16061 entries, 14144 authors and 1947 subjects. Updated: December 10, 2024

FREDERICK II, Holy Roman Emperor

2 entries
  • 7117

Reliqua librorum Friderici II. Imperatoris, De arte venandi cum avibus, cum Manfredi Regis additionibus. Ex membranis vetustis nunc primum edita. Albertus Magnus De falconibus, asturibus, & accipitribus.

Augsburg: apud Joannem Preatorium, 1596.

Books I-II of De arte venandi cum avibus, edited by Marcus Welser from a very old, incomplete defective manuscript, which lacked Books III-IV. More than a dissertation on hunting, this work is considered the first zoological treatise written in the critical spirt of modern science, centuries before the scientific revolution. Besides the most detailed exposition of the method of hunting with falcons, the work concerns the anatomy of birds, a description of avian habits, and the excursion of migratory birds. Written during the 1240s by Frederick II, Holy Roman Emperor, who was also an accomplished linguist and scholar, the original manuscript was lost in 1248 at the siege of Parma.

Manuscripts of De arte venandi cum avibus exist in a two-book version at Rome, Vienna, Paris (2x), Geneva and Stuttgart, and in a six-book version at Bologna, Paris, Nantes, Valencia, Rennes, and Oxford. The most famous is an illuminated manuscript commissioned by Manfred, son of Frederick II: a two-column parchment codex of 111 folios ( Vatican, MS. Pal. Lat. 1071). This manuscript of the two book version and is illustrated with brilliantly colored, extraordinarily lifelike, accurate and minute images of birds, their attendants, and the instruments of the art. The manuscript also contains additions made by Manfred, which are all clearly marked in the beginning by notations such as "Rex", "Rex Manfredus" or "addidit Rex".

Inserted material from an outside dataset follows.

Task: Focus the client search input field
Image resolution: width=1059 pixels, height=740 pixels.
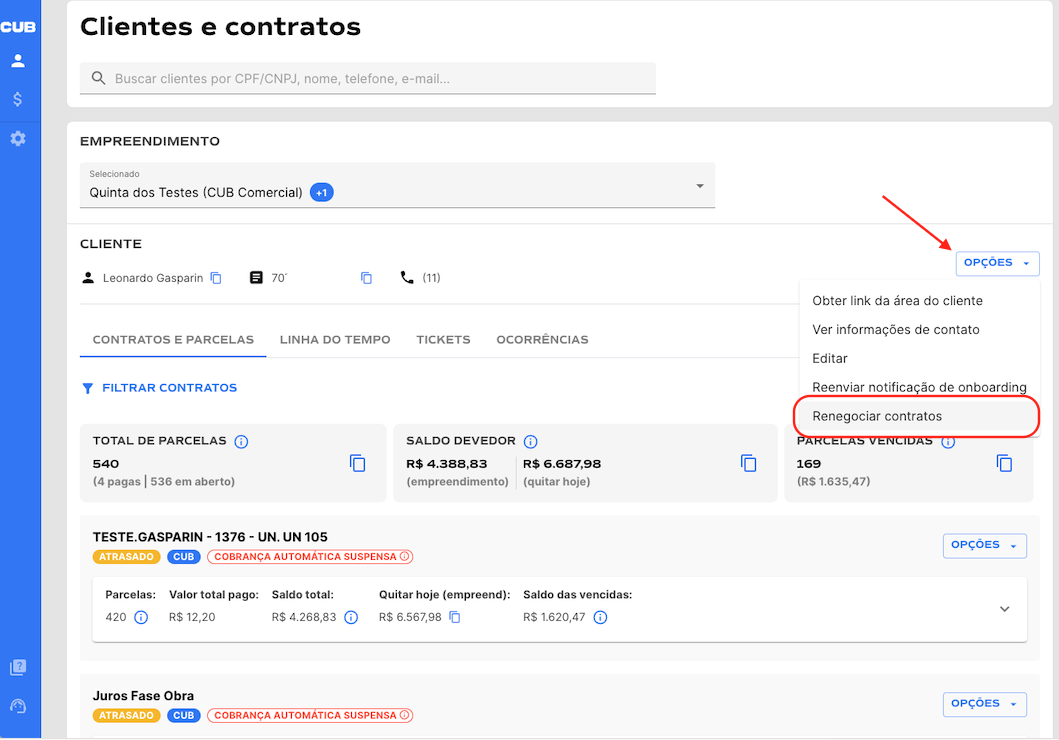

Facsimile edition of the manuscript: Graz, Austria: Akademische Druck-u. Verlagsanstalt, 1969.  Digital facsimile of the 1596 edition from Google Books at this link

 



Subjects: Medieval Zoology, ZOOLOGY › Ornithology
  • 9352

The art of falconry, being the De arte venandi cum avibus of Frederick II of Hohenstaufen.

Stanford, CA: Stanford University Press, 1943.

English translation of the six-book version of Frederick's work, edited, with numerous appendices, illustrations, and an annotated bibliography of ancient, medieval and modern falconry, by Casey A. Wood and F. Marjorie Fyfe.